Expression of beclin‐1, an autophagy‐related protein, in gastric and colorectal cancers

Autophagy plays important roles in both cell death and cell survival. Beclin‐1, a key regulator of autophagy formation, has been considered as a haploinsufficient tumor suppressor. Loss of expression or point mutation could serve as a mechanism of loss of beclin‐1 tumor suppressor function in cancers. However, our recent study revealed that point mutation of the beclin‐1 gene is a rare event in common human cancers. In this study we investigated beclin‐1 protein expression in 103 colorectal and 60 gastric carcinoma tissues by immunohistochemistry using a tissue microarray approach. In the cancers, expression of beclin‐1 was detected in 95% of the colorectal carcinomas and 83% of the gastric carcinomas. In contrast, normal mucosal cells of both stomach and colon showed no or very weak expression of beclin‐1. There was no significant association of beclin‐1 expression with clinocopathologic characteristics, including invasion, metastasis and stage.

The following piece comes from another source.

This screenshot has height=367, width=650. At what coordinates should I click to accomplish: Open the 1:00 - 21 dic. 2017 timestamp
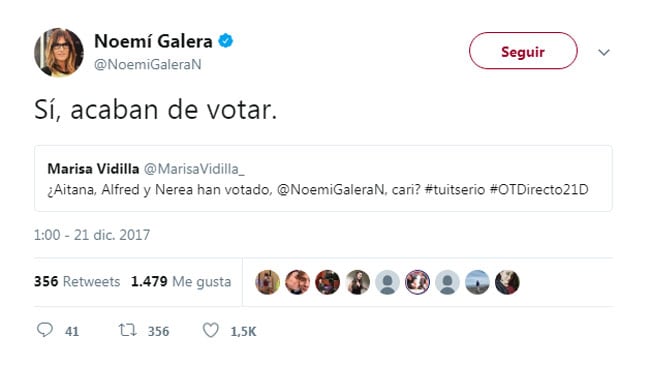pyautogui.click(x=92, y=235)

The beclin‐1 expression of colorectal and gastric cancers in the present study is quite in contrast to that of the breast cancers in the previous study, which showed a decreased beclin‐1 expression in breast cancer cells compared to normal breast cells. Our data indicate that beclin‐1 inactivation by loss of expression may not occur in colorectal and gastric cancers. Rather, increased expression of beclin‐1 in the malignant colorectal and gastric epithelial cells compared to their normal mucosal epithelial cells suggests that neo‐expression of beclin‐1 may play a role in both colorectal and gastric tumorigenesis.